• _EXERCISE DATA_:
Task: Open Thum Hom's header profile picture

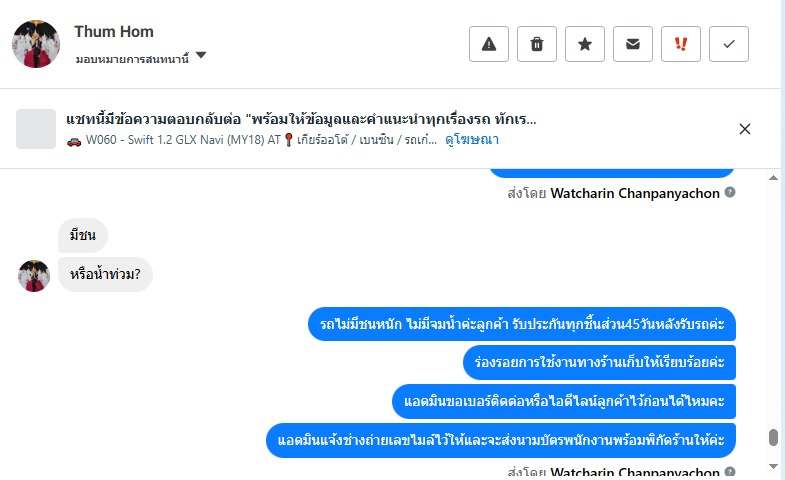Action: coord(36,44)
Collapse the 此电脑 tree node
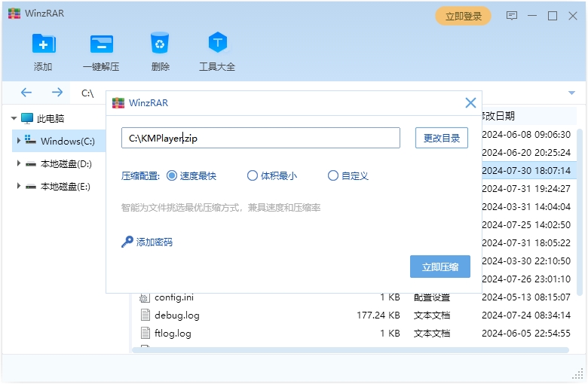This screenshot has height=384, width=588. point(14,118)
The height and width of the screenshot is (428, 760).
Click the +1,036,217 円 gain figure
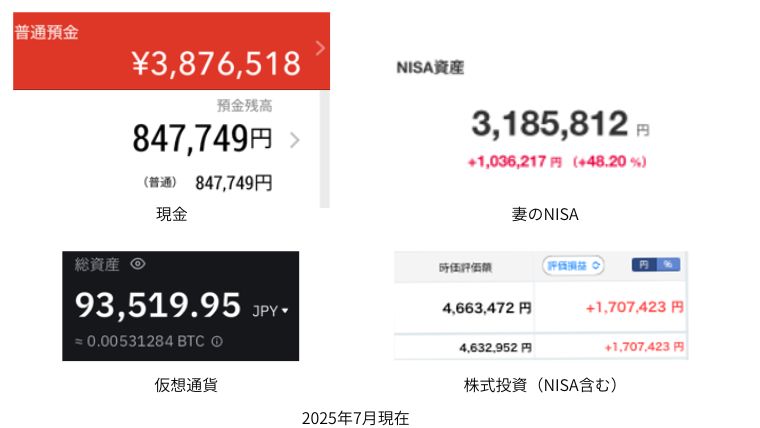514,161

• _EXERCISE_:
Leave every picture out and write out, word for word, the lines from the one that contains "The height and" through the last line of the records.

• _RESPONSE AREA_:
The height and width of the screenshot is (428, 760).
Click the +1,036,217 円 gain figure
514,161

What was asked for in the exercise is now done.